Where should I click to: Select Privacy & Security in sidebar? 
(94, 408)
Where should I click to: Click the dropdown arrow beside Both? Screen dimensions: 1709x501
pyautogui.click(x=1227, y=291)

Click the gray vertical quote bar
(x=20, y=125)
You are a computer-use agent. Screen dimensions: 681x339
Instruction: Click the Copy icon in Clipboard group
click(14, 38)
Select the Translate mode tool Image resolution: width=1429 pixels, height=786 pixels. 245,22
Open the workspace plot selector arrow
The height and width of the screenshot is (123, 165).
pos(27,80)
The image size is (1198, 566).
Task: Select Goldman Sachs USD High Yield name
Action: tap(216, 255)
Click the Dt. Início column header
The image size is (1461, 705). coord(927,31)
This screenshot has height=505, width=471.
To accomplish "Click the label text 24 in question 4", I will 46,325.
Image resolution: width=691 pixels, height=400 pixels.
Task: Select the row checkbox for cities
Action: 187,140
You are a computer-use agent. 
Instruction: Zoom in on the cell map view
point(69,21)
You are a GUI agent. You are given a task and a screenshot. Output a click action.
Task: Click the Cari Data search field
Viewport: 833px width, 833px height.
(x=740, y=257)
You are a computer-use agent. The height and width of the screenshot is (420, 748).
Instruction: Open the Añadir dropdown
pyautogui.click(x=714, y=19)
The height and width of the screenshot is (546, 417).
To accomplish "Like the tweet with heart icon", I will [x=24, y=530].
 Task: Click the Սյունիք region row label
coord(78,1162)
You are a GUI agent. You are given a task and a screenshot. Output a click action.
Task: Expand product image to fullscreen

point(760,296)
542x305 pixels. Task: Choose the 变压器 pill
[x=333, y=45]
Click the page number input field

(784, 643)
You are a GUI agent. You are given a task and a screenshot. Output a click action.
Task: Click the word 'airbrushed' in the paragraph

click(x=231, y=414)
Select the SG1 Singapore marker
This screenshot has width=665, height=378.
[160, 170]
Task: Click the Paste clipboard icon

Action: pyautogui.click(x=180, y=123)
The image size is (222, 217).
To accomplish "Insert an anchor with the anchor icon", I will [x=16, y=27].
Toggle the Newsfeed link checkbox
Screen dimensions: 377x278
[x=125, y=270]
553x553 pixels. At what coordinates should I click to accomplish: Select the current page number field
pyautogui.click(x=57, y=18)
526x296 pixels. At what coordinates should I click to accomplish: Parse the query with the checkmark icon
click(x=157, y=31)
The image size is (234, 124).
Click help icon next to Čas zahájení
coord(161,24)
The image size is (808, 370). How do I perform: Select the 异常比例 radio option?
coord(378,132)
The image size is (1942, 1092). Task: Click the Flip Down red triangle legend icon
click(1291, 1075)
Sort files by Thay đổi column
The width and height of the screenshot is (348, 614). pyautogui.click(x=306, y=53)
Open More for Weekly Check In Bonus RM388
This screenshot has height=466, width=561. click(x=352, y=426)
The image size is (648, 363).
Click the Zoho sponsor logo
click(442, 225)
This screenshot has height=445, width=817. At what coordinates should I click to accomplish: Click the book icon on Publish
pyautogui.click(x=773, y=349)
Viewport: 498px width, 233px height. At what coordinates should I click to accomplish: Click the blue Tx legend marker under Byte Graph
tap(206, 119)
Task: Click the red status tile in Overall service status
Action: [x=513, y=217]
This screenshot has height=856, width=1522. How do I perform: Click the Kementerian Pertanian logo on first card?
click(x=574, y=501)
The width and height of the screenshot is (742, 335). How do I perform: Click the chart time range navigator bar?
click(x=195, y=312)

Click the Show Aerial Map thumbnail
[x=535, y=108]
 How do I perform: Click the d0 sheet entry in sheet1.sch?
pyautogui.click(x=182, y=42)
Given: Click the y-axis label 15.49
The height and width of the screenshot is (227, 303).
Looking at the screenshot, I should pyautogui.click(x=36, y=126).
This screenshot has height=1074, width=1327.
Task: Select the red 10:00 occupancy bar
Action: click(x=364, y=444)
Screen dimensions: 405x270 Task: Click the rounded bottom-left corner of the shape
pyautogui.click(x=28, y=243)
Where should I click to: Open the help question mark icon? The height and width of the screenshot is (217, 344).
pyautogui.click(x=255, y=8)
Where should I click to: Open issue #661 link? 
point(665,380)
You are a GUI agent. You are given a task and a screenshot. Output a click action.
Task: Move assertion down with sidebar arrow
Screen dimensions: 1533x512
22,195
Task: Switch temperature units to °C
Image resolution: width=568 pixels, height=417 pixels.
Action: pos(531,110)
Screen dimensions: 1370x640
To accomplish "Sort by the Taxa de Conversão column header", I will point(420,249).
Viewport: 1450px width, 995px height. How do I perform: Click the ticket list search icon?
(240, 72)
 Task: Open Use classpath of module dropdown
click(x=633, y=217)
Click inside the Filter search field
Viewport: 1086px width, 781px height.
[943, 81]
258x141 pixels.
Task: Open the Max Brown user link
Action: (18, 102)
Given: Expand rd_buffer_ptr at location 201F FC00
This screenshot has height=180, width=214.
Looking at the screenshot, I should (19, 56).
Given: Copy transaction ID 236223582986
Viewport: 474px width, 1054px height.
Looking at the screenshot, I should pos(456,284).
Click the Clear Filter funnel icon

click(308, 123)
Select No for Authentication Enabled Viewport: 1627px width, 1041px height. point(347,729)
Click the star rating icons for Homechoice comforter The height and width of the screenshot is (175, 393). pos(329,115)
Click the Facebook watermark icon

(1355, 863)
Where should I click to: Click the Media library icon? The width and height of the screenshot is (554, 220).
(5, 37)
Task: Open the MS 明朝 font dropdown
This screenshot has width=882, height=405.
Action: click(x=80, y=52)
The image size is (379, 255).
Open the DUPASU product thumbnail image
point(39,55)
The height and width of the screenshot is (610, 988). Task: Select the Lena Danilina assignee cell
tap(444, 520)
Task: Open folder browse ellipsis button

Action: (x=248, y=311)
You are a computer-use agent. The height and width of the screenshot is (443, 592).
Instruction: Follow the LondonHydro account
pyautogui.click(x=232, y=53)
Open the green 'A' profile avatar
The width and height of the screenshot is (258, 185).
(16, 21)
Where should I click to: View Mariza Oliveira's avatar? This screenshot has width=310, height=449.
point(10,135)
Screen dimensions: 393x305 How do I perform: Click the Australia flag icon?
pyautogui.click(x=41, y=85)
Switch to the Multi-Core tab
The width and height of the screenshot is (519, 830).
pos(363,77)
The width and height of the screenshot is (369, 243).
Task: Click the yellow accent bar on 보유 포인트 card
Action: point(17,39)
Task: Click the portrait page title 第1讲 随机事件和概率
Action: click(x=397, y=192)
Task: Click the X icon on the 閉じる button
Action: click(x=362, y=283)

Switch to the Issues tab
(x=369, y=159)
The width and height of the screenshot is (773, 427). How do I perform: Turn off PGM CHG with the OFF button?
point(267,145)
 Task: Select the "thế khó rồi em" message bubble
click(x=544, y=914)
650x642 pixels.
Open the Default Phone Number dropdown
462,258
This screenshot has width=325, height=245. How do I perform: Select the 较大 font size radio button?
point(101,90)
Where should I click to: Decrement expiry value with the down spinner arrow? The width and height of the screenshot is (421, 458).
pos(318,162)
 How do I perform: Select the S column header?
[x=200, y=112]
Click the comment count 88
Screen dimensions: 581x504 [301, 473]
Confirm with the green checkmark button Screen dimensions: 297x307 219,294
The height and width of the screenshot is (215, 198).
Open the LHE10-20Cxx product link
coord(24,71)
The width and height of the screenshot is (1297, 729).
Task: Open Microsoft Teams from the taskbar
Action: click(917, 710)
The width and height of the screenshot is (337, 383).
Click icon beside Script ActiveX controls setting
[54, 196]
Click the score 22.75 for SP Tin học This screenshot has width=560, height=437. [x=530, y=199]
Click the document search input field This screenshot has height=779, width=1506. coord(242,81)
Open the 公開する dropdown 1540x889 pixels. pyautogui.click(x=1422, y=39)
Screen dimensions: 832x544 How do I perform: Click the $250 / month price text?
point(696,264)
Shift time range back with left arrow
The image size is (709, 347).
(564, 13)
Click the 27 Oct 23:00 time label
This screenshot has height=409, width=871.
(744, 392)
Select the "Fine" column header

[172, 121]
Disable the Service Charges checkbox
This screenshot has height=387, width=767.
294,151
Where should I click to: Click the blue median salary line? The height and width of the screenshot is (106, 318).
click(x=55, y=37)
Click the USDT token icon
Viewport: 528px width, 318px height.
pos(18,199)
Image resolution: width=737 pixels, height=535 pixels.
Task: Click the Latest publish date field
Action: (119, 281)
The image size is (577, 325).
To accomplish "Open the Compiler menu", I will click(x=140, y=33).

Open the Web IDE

**THE TASK:**
Print, unchanged, the lines of the material from its first line through the line with "The image size is (1461, 705). coord(927,31)".

**EXERCISE OUTPUT:**
Where should I click to: Select Privacy & Security in sidebar? 
(94, 408)
Where should I click to: Click the dropdown arrow beside Both? Screen dimensions: 1709x501
pyautogui.click(x=1227, y=291)

Click the gray vertical quote bar
(x=20, y=125)
You are a computer-use agent. Screen dimensions: 681x339
Instruction: Click the Copy icon in Clipboard group
click(14, 38)
Select the Translate mode tool Image resolution: width=1429 pixels, height=786 pixels. 245,22
Open the workspace plot selector arrow
The height and width of the screenshot is (123, 165).
pos(27,80)
The image size is (1198, 566).
Task: Select Goldman Sachs USD High Yield name
Action: tap(216, 255)
Click the Dt. Início column header
The image size is (1461, 705). coord(927,31)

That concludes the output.